§ Task goal:
Only the lines from the one bearing "Insert a link in text editor" through the end of the listing belong in your response, restated word for word and without pictures.
++++ Data supplied ++++
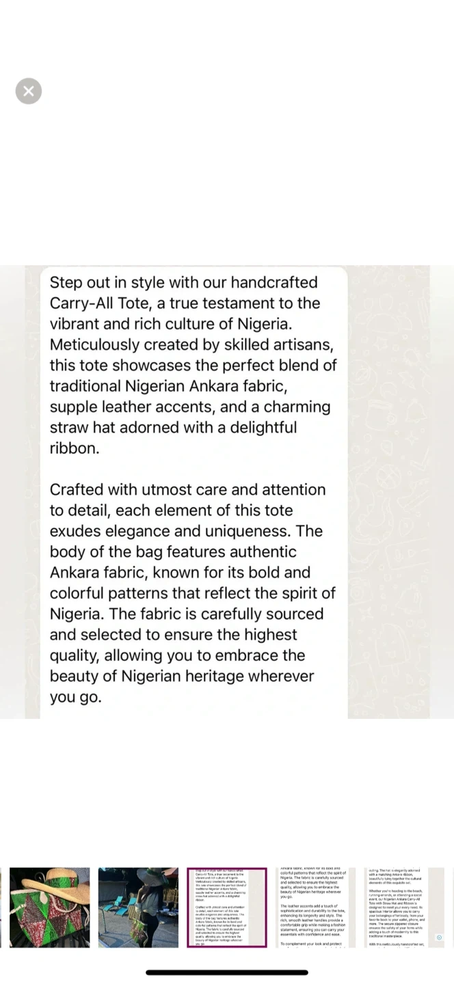454x984 pixels.
Task: Tap the home indicator bar at screen bottom
Action: [x=227, y=972]
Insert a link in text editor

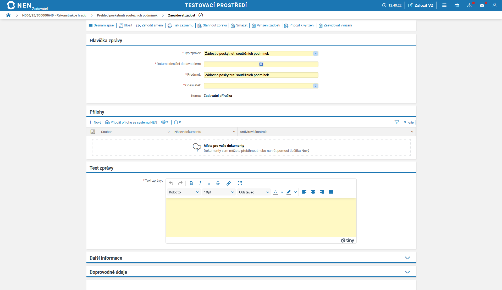click(229, 183)
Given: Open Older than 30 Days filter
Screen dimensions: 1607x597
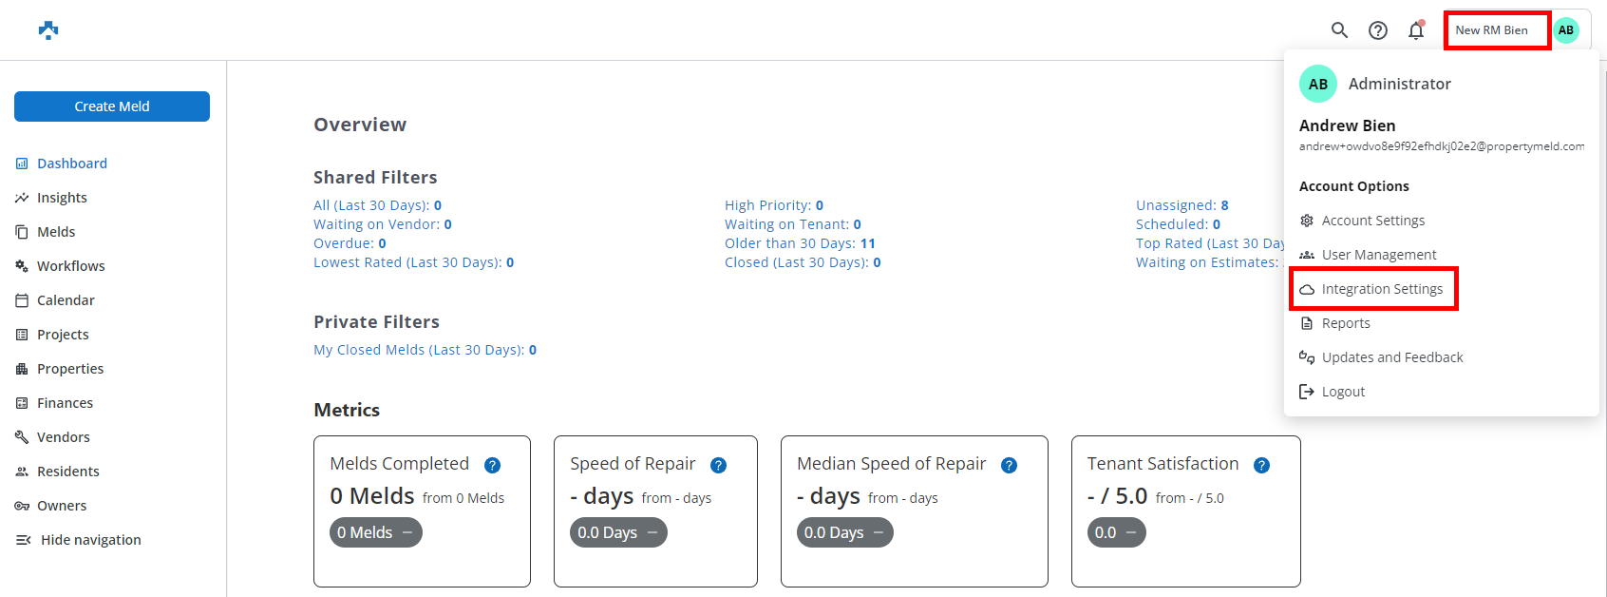Looking at the screenshot, I should [x=799, y=243].
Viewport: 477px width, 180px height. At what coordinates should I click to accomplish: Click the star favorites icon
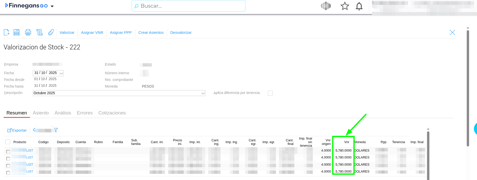tap(345, 6)
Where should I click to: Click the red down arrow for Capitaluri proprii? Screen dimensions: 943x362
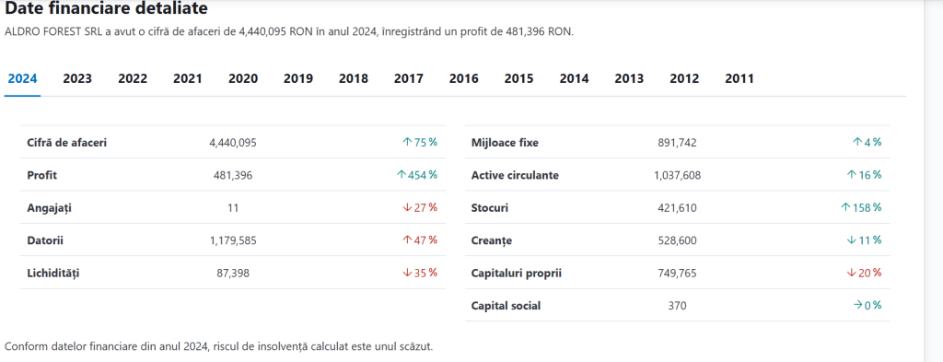tap(852, 273)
++++
§ Exercise output:
Insert a link in text editor

click(229, 183)
Given: Open Older than 30 Days filter
Screen dimensions: 1607x597
Looking at the screenshot, I should [x=799, y=243].
Viewport: 477px width, 180px height. At what coordinates should I click to accomplish: Click the star favorites icon
tap(345, 6)
Where should I click to: Click the red down arrow for Capitaluri proprii? Screen dimensions: 943x362
tap(852, 273)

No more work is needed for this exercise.